Nem a descolagem, que cria sempre uma certa apreensão, me fez sair do pensamento o conselho que percecionei, por instantes, antes de iniciar a curta viagem que me levaria a Bruxelas em trabalho: “Definitivamente, um dos alimentos bons para a próstata que  não pode deixar de incluir na sua alimentação são os famosos peixes de água fria…”. A  viagem durou cerca de três horas e sobrevoamos as águas frias do Atlântico. E a minha  curiosidade estava agora entretida com a ideia de identificar os peixes de água fria. Associei várias coisas ao mesmo tempo e nos dias que se seguiram, a problemática da próstata manteve-se viva no meu pensamento até que, finalmente, chegou o momento  para abordar essa temática no âmbito da campanha Novembro Azul. 
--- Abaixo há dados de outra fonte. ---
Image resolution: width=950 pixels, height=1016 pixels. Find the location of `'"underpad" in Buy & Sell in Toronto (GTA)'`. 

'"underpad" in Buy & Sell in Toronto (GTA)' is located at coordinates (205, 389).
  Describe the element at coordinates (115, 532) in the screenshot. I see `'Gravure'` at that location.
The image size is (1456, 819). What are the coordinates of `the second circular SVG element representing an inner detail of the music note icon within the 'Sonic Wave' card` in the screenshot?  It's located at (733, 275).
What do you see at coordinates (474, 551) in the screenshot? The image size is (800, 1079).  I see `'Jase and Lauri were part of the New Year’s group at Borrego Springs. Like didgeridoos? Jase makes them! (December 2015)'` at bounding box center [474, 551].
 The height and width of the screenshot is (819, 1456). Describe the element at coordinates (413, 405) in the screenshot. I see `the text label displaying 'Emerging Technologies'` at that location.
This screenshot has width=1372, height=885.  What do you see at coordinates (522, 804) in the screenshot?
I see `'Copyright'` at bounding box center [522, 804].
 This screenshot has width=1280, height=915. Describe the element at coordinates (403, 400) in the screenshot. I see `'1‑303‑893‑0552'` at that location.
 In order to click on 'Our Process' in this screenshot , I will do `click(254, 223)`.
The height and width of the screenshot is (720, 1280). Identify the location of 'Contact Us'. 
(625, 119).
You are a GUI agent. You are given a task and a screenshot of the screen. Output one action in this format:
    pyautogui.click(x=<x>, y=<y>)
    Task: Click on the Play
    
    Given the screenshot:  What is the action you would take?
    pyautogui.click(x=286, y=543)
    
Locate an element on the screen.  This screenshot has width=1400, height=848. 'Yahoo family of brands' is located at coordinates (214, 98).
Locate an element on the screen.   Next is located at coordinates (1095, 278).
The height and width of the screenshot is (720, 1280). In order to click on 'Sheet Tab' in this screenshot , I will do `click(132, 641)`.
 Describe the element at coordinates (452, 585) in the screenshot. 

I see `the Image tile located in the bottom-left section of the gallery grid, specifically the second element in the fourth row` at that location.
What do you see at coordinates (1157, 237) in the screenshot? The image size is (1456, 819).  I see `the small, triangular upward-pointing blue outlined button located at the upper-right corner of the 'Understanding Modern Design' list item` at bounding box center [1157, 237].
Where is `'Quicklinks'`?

A Novembro Azul é uma campanha de sensibilização que ocorre anualmente, em todo  o mundo, no mês de Novembro, dedicada à consciencialização sobre a saúde do  homem, com destaque para o cancro da próstata. Visa consciencializar a população,  principalmente os homens, sobre a importância da prevenção deste cancro e alertar  para a necessidade do diagnóstico precoce da doença (1). 

Segundo a Organização Mundial de Saúde (OMS), este é o segundo cancro mais comum  nos homens, logo a seguir ao cancro do pulmão. (1) Em Portugal, é o cancro mais comum  nos homens e estima-se que, durante o ano 2020, tenham surgido 6759 novos casos. De  acordo com as estimativas realizadas em 2021 pela Globocan, em 2040 poderá atingir se os 8216 casos, o que corresponderá a um aumento de 21,6%. (2, 3) 

A ideia de criar esta campanha surgiu em 2003, na Austrália, quando um grupo de 30  amigos deixou crescer os seus bigodes para chamar a atenção para a saúde masculina.  Mais tarde, foi criada a Movember Foundation, uma organização sem fins lucrativos cujo  objetivo é juntar fundos para a assistência e a investigação sobre o tratamento deste  cancro e outras doenças comuns nos homens. (1)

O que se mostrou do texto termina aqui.